Sommes-nous de plus en plus cons ?

Sommes-nous de plus en plus cons ?

On dirait que le monde tourne de plus en plus rond… mais dans le mauvais sens. Entre les théories du complot qui fleurissent comme des coquelicots en mai, les influenceurs qui vendent des cours de « réussite » à 500€ l’heure, et les débats enflammés sur la couleur du pull de tel candidat à la présidentielle, une question s’impose : sommes-nous en train de devenir collectivement plus bêtes ?

L’ère de l’information… et de la désinformation

Il y a 20 ans, on se plaignait de ne pas avoir assez d’informations. Aujourd’hui, on se noie dans un océan de données, de fake news et de vidéos TikTok de chats qui dansent la macarena. Le paradoxe ? Plus on a accès au savoir, plus on a l’impression que les gens choisissent délibérément de croire n’importe quoi. Un exemple ? Les terre-platistes. Oui, en 2026, il y a encore des gens qui pensent que la Terre est plate, alors qu’on a des photos de l’espace en 4K sur nos smartphones. C’est comme si on avait inventé la roue… pour mieux la réinventer en carré.

Et puis, il y a les réseaux sociaux, ces machines à broyer les neurones. Algorithmes conçus pour nous garder scotchés à l’écran en nous proposant du contenu de plus en plus extrême, de plus en plus clivant. Résultat : on finit par croire que la Terre est creuse, que les vaccins nous transforment en légumes, ou que notre voisin est un reptilien déguisé en humain. Bref, on vit dans un épisode de Black Mirror sans s’en rendre compte.

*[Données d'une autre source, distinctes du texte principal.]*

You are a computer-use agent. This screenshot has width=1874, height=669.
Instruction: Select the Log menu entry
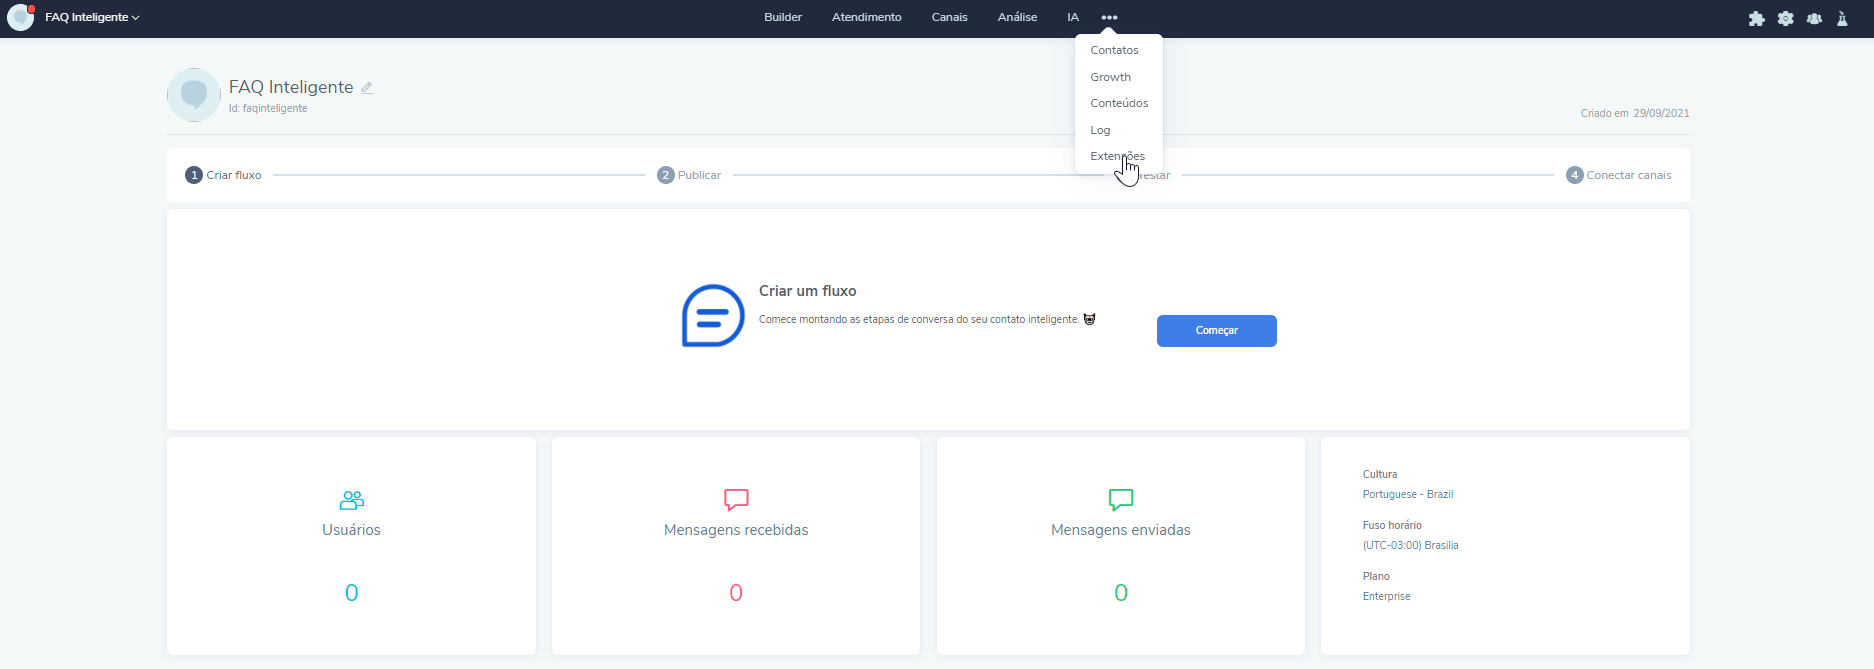pyautogui.click(x=1100, y=130)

Le culte de l’ignorance assumée

Pire encore, l’ignorance est devenue une sorte de badge d’honneur. « Moi, je ne lis pas, je ne regarde pas les infos, je me fais mon propre avis. » Traduction : « Je préfère me forger une opinion à partir de rien plutôt que de me donner la peine de vérifier les faits. » On a même des politiques qui surfent sur cette vague, en transformant la complexité du monde en slogans simplistes. « Les gens veulent des réponses simples à des questions compliquées » – et hop, on leur sert du fast-food intellectuel.

Et parlons des « experts » autoproclamés. Sur YouTube, tout le monde est coach en développement personnel, nutritionniste ou spécialiste en géopolitique après avoir regardé trois vidéos. On vit dans un monde où l’opinion vaut plus que le savoir. Alors, oui, on a Google dans la poche, mais à quoi ça sert si on l’utilise pour chercher « comment savoir si mon ex me pense encore » plutôt que « comment fonctionne un vaccin à ARN messager » ?

La faute à qui ?

À nous, bien sûr. À notre paresse intellectuelle, à notre besoin de confort mental. Penser, ça fatigue. Alors on préfère les certitudes rassurantes aux doutes inconfortables. On préfère les tribunes enragées aux analyses nuancées. On préfère les likes aux débats.

Mais attention, il y a de l’espoir. Parce que si on est capables de se poser la question « Sommes-nous de plus en plus cons ? », c’est qu’on n’a pas encore tout à fait perdu la raison. La bêtise, c’est comme le ketchup : ça se voit tout de suite, et ça tache dur. Alors, la prochaine fois que vous verrez une info douteuse, un titre racoleur ou une théorie farfelue, posez-vous la question : « Est-ce que je veux vraiment croire ça… ou est-ce que je veux juste avoir raison ? »

Parce qu’au fond, le vrai luxe aujourd’hui, ce n’est pas d’avoir des réponses, mais de se poser les bonnes questions.